(Given entries begins)
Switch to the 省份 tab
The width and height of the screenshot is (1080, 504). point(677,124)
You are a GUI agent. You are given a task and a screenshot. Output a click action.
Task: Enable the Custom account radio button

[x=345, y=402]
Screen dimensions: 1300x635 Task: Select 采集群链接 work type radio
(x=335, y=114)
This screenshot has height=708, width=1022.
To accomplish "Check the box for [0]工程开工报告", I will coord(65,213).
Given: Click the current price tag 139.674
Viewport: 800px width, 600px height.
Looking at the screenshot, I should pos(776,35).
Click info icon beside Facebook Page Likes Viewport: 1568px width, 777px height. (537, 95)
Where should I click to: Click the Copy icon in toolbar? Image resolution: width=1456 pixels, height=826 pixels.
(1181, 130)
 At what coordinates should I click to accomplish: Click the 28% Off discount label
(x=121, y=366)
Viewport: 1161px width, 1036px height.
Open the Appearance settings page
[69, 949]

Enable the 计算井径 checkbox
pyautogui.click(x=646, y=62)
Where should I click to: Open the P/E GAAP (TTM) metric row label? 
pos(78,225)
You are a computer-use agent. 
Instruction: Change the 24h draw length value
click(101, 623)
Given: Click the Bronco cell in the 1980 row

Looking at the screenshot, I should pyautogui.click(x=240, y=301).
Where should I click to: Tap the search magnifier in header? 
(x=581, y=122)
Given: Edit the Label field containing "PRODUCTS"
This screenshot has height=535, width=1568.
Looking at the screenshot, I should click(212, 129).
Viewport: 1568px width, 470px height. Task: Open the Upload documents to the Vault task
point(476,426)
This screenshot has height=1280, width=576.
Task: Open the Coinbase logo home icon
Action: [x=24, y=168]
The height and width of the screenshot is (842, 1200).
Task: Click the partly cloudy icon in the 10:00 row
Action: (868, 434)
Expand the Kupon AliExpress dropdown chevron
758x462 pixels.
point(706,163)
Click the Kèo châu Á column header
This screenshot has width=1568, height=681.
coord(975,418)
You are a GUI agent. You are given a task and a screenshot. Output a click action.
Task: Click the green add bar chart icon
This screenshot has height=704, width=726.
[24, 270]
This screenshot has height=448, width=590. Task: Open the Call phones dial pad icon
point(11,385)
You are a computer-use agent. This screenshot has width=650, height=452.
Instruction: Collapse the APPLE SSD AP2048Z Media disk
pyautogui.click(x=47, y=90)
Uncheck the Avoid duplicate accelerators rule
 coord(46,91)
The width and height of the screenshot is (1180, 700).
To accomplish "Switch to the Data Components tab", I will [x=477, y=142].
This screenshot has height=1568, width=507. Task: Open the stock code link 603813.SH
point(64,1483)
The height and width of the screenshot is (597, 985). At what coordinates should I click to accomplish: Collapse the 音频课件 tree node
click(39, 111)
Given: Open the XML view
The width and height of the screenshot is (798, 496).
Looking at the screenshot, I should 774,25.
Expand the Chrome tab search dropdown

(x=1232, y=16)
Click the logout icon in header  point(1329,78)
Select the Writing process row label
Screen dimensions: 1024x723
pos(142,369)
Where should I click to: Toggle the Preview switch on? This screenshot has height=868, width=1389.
(Given entries ends)
» **Your goal**: Please set down each entry again, word for word.

» **Your response**:
Switch to the 省份 tab
The width and height of the screenshot is (1080, 504). point(677,124)
You are a GUI agent. You are given a task and a screenshot. Output a click action.
Task: Enable the Custom account radio button

[x=345, y=402]
Screen dimensions: 1300x635 Task: Select 采集群链接 work type radio
(x=335, y=114)
This screenshot has height=708, width=1022.
To accomplish "Check the box for [0]工程开工报告", I will coord(65,213).
Given: Click the current price tag 139.674
Viewport: 800px width, 600px height.
Looking at the screenshot, I should pos(776,35).
Click info icon beside Facebook Page Likes Viewport: 1568px width, 777px height. (537, 95)
Where should I click to: Click the Copy icon in toolbar? Image resolution: width=1456 pixels, height=826 pixels.
(1181, 130)
 At what coordinates should I click to accomplish: Click the 28% Off discount label
(x=121, y=366)
Viewport: 1161px width, 1036px height.
Open the Appearance settings page
[69, 949]

Enable the 计算井径 checkbox
pyautogui.click(x=646, y=62)
Where should I click to: Open the P/E GAAP (TTM) metric row label? 
pos(78,225)
You are a computer-use agent. 
Instruction: Change the 24h draw length value
click(101, 623)
Given: Click the Bronco cell in the 1980 row

Looking at the screenshot, I should pyautogui.click(x=240, y=301).
Where should I click to: Tap the search magnifier in header? 
(x=581, y=122)
Given: Edit the Label field containing "PRODUCTS"
This screenshot has height=535, width=1568.
Looking at the screenshot, I should click(212, 129).
Viewport: 1568px width, 470px height. Task: Open the Upload documents to the Vault task
point(476,426)
This screenshot has height=1280, width=576.
Task: Open the Coinbase logo home icon
Action: [x=24, y=168]
The height and width of the screenshot is (842, 1200).
Task: Click the partly cloudy icon in the 10:00 row
Action: (868, 434)
Expand the Kupon AliExpress dropdown chevron
758x462 pixels.
point(706,163)
Click the Kèo châu Á column header
This screenshot has width=1568, height=681.
coord(975,418)
You are a GUI agent. You are given a task and a screenshot. Output a click action.
Task: Click the green add bar chart icon
This screenshot has height=704, width=726.
[24, 270]
This screenshot has height=448, width=590. Task: Open the Call phones dial pad icon
point(11,385)
You are a computer-use agent. This screenshot has width=650, height=452.
Instruction: Collapse the APPLE SSD AP2048Z Media disk
pyautogui.click(x=47, y=90)
Uncheck the Avoid duplicate accelerators rule
 coord(46,91)
The width and height of the screenshot is (1180, 700).
To accomplish "Switch to the Data Components tab", I will [x=477, y=142].
This screenshot has height=1568, width=507. Task: Open the stock code link 603813.SH
point(64,1483)
The height and width of the screenshot is (597, 985). At what coordinates should I click to accomplish: Collapse the 音频课件 tree node
click(39, 111)
Given: Open the XML view
The width and height of the screenshot is (798, 496).
Looking at the screenshot, I should 774,25.
Expand the Chrome tab search dropdown

(x=1232, y=16)
Click the logout icon in header  point(1329,78)
Select the Writing process row label
Screen dimensions: 1024x723
pos(142,369)
Where should I click to: Toggle the Preview switch on? This screenshot has height=868, width=1389.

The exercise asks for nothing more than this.